Illustrated guide to the RAM Front Raise to Rotate exercise

RAM Front Raise to Rotate

A RAM front raise combined with a controlled torso rotation, training the front delts and obliques together.

Level: Intermediate

Primary: Shoulder

Secondary: Abs

Movement: Isolation

Tags: Rotational

Type: Functional Fitness (Obstacle & Hybrid) Strength (Weight Lifting)

Equipment: RAM

Target muscles

The anterior deltoids raise the RAM out in front, working through a long lever, while the obliques and deep core produce and control the accompanying torso rotation. The combination loads the front of the shoulders and the rotary core simultaneously, demanding control of a relatively light load held far from the body.

How to perform

Setup

Hold the RAM by the handles in front of the thighs, feet shoulder-width, core braced, posture tall.

Execution

Raise the RAM out in front of you to about shoulder height with straight or slightly bent arms, and as you reach the top, rotate the torso to one side under control. Reverse — rotate back to centre and lower the RAM to the thighs. Alternate the rotation direction with each raise. Keep the arms in a fixed position so the shoulders, not the elbows, do the raising, and let the trunk drive the rotation.

Common mistakes

  • Swinging the RAM up with momentum rather than raising it under control.
  • Shrugging the shoulders up toward the ears at the top.
  • Rotating from the lower back instead of the trunk.
  • Using a load too heavy to control at arm's length, which strains the shoulders.

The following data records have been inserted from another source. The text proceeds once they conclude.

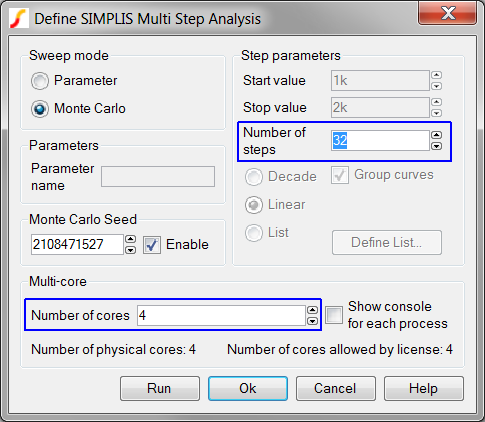Click the Stop value down arrow

[x=437, y=113]
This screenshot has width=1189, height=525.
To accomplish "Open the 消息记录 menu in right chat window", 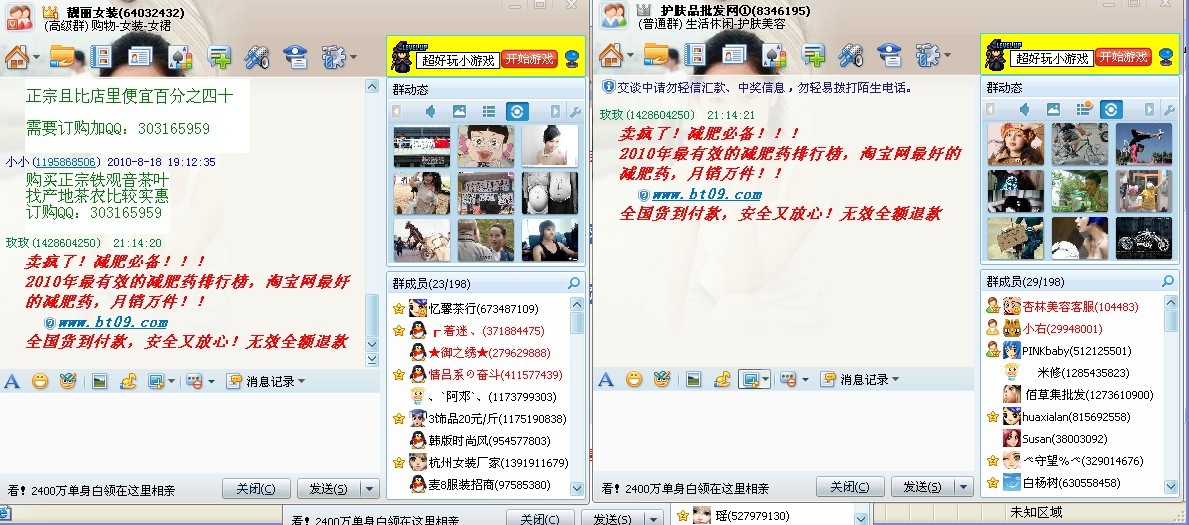I will pos(860,379).
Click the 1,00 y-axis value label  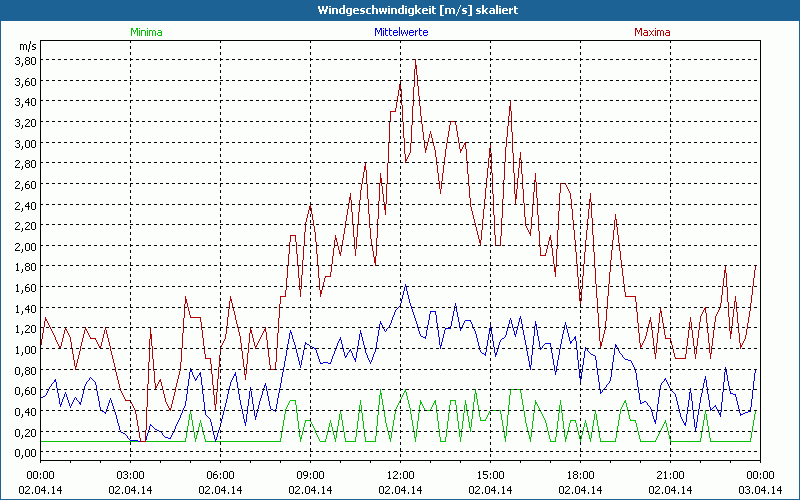pos(25,349)
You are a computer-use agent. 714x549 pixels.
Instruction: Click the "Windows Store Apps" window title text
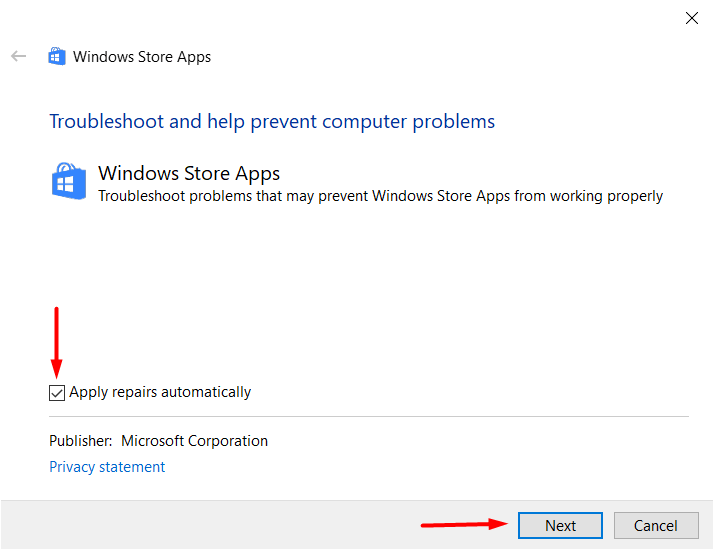tap(142, 57)
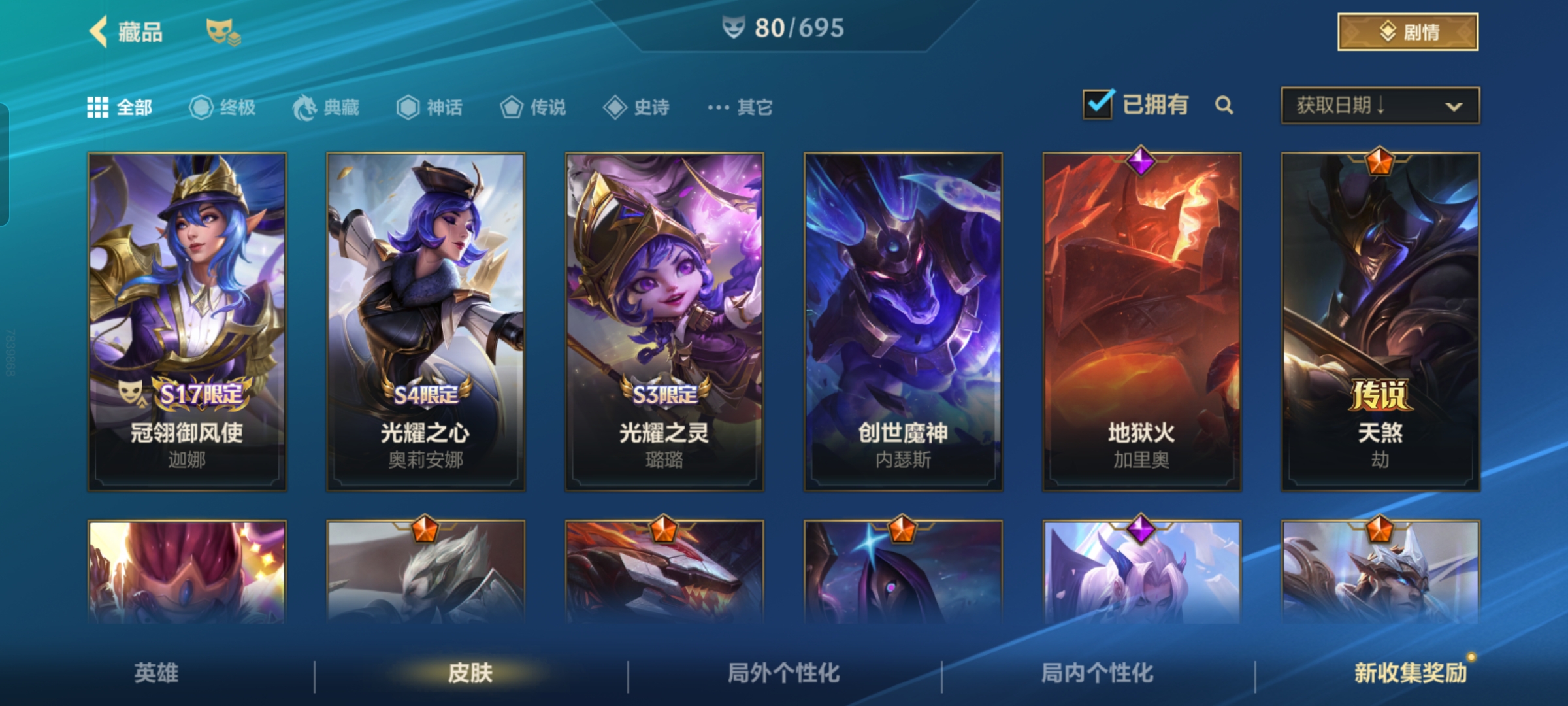
Task: Filter skins by 典藏 dragon icon
Action: click(x=304, y=107)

Progressions and regressions

Regress to a straight front raise, or a rotation without the raise, to build each component. Progress by adding light load, slowing the tempo, or increasing the rotation range. Keep the weight modest — the long lever makes even light loads feel heavy.

Programming notes

Program it as shoulder and rotational-core accessory work, 3 sets of 10-15 reps alternating sides. It's a control and stability drill, not a heavy strength lift, so prioritise smooth, even reps. Place it after the main pressing work in a shoulder session.